I like peanut butter cookies, but the recipe I usually use came from my 7th grade home ec class! I like my cookies slightly chewy, but also slightly crunchy. A tall order, I know. For a few weeks, I’ve been meaning to make some cookies as a thank you for a friend and his favorite is peanut butter. I finally got around to it and decided I would use Martha’s recipe from her cookie cookbook.
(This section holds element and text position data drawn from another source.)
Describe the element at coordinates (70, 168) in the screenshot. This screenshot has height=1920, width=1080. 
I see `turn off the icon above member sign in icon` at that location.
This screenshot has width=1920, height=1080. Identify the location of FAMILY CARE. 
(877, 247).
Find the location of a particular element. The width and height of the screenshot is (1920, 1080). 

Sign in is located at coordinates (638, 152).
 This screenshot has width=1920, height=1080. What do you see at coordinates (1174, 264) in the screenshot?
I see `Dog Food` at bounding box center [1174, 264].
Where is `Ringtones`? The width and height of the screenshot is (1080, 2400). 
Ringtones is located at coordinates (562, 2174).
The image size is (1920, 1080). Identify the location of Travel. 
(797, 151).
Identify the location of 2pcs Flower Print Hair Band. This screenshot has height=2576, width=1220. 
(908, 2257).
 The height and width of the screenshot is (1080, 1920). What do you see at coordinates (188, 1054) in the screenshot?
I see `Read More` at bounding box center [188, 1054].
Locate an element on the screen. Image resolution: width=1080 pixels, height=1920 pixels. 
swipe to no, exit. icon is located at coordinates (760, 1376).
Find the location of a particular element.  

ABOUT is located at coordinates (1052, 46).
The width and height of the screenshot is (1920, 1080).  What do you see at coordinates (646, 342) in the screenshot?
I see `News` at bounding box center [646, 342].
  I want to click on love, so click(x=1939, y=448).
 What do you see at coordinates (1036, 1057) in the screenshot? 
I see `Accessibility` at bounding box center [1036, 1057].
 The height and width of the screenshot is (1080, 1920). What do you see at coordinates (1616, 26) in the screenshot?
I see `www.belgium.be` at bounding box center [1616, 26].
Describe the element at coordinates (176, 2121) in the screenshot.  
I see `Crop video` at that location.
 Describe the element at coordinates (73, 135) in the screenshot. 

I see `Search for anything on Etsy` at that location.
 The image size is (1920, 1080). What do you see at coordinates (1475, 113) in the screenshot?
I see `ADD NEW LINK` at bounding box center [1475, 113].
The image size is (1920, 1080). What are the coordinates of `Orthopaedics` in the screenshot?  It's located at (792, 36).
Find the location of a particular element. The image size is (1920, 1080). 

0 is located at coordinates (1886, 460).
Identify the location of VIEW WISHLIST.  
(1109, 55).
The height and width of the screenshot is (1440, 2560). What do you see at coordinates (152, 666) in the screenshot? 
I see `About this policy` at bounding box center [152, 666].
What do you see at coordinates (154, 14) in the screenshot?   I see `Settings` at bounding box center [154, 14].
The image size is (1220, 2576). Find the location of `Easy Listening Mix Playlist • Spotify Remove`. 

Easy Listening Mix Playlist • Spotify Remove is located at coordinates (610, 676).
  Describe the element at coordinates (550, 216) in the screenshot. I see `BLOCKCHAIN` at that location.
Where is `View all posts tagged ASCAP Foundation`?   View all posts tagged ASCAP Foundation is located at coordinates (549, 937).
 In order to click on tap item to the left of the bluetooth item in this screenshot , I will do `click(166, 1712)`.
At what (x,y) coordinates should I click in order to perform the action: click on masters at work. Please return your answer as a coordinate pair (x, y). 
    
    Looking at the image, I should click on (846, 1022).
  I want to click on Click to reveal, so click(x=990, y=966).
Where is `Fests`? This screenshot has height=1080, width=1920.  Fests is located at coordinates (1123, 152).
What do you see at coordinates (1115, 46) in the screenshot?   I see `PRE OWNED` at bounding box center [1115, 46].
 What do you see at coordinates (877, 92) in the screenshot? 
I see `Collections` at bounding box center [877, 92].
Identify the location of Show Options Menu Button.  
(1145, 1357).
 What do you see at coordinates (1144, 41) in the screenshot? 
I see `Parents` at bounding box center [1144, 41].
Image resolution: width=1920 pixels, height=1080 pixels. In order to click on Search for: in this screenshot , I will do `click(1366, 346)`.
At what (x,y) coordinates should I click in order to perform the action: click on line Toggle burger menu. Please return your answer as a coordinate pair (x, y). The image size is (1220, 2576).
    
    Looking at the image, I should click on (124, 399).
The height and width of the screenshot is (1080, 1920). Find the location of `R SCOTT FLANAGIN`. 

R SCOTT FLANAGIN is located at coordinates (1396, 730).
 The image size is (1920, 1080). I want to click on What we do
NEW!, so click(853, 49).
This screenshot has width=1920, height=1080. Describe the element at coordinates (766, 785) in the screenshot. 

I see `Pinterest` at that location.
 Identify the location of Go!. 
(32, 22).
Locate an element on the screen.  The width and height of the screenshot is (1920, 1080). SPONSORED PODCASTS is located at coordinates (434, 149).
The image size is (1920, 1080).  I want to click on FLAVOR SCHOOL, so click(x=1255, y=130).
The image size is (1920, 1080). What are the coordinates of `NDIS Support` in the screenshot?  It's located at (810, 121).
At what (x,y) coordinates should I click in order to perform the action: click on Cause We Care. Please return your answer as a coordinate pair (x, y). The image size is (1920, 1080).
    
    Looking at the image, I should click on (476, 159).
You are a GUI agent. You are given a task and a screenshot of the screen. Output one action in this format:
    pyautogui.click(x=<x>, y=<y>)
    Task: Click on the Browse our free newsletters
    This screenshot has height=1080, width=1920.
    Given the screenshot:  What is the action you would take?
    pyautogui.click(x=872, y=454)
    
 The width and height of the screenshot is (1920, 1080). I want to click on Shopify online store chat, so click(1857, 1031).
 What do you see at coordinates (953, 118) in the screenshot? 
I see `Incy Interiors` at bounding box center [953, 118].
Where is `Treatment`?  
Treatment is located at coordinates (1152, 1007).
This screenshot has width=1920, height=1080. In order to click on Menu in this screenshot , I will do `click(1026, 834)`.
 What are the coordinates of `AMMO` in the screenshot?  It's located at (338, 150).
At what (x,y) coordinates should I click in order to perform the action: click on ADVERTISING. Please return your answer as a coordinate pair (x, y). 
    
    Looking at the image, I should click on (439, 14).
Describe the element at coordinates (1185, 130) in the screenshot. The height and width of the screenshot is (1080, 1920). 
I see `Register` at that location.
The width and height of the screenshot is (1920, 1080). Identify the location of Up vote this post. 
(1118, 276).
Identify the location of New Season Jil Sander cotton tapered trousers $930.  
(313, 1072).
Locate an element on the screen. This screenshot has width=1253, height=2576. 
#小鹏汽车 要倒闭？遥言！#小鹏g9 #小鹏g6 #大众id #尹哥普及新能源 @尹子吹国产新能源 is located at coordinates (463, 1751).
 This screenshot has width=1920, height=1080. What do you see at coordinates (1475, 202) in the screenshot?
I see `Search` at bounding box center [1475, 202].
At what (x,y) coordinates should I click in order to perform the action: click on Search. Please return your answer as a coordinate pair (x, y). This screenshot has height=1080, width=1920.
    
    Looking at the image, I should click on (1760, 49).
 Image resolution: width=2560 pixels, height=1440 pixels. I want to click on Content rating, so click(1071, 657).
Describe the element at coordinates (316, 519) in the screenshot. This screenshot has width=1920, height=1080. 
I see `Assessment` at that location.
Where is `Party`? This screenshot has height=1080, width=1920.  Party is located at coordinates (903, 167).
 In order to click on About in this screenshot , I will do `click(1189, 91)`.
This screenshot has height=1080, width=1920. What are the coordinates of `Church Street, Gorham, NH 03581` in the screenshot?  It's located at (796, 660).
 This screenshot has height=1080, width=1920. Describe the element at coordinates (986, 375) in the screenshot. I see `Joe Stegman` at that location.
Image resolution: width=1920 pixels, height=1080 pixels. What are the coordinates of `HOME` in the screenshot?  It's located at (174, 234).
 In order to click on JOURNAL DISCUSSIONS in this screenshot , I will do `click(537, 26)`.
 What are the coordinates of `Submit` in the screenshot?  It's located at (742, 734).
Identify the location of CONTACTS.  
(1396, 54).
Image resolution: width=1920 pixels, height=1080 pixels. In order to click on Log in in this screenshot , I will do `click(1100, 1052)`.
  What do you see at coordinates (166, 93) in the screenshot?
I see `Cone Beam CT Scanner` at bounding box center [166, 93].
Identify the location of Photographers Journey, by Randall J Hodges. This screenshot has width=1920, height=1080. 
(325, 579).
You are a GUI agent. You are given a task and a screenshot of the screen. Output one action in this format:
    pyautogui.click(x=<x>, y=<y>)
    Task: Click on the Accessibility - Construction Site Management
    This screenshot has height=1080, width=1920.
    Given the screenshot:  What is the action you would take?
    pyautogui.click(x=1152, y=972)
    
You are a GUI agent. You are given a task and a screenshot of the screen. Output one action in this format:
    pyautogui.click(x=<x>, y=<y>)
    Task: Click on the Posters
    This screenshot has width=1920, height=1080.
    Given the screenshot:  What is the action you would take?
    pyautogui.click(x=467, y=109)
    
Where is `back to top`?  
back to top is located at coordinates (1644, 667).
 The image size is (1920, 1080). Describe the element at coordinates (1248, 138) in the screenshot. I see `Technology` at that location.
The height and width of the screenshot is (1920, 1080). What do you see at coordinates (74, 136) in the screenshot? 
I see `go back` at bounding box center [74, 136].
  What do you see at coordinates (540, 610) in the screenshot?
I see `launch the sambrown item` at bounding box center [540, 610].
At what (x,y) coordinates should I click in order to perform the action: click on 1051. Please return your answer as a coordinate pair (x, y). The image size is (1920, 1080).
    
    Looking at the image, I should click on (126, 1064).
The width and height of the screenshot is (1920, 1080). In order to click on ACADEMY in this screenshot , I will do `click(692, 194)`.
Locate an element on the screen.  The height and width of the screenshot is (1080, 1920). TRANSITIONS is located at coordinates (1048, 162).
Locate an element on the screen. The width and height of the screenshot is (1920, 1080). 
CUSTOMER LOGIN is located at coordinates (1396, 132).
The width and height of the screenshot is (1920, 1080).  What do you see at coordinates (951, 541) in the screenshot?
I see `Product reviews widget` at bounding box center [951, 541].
The dough was quite sticky (and I’m surprised Martha did not say to refrigerate it since it seems she ALWAYS says to refrigerate cookie dough!). The cookie method making was quite different than what I am used to. I usually roll mine, dip the top in sugar then cross hatch with a fork. Martha says to drop the dough on the sheet, press it with the bottom of a glass, then crosshatch. This did not go smoothly! I had to dip the glass in flour after each one. Then the fork was getting mushed up, so I ended up having to dip the fork in flour each time as well, so it was time-consuming. The cookies were very sandy, but had a good flavor. The recipe was for creamy PB but then had you add in some chopped peanuts. I prefer to just use crunchy PB in my cookies. I would definitely stick with my own home ec PB cookie recipe, which has stood the test of time (thanks Mrs. Belmondo!):
1/2 cup unsalted butter
1/2 cup crunchy peanut butter
1/2 cup sugar
1/2 cup brown sugar
1/2 tsp vanilla
1 1/4 cup flour
1/2 tsp baking powder
3/4 tsp baking soda
1/4 tsp salt
Preheat oven to 375. Cream butter, sugars and peanut butter. Add egg and vanilla. Add dry ingredients. Roll into balls, dip in sugar, and crosshatch with a fork. Bake for 10 minutes.
At the bottom of my original home ec recipe is handwritten this (in a handwriting that is still familiar to me):
“Take out of oven and put in bag. Take them to school and give to Beth.” My best friend through much of jr high and high school, Beth Creighton wrote that and this recipe always makes me think of her. We’ve lost touch over the years, but I still have fond feelings for her and hope she has a happy life.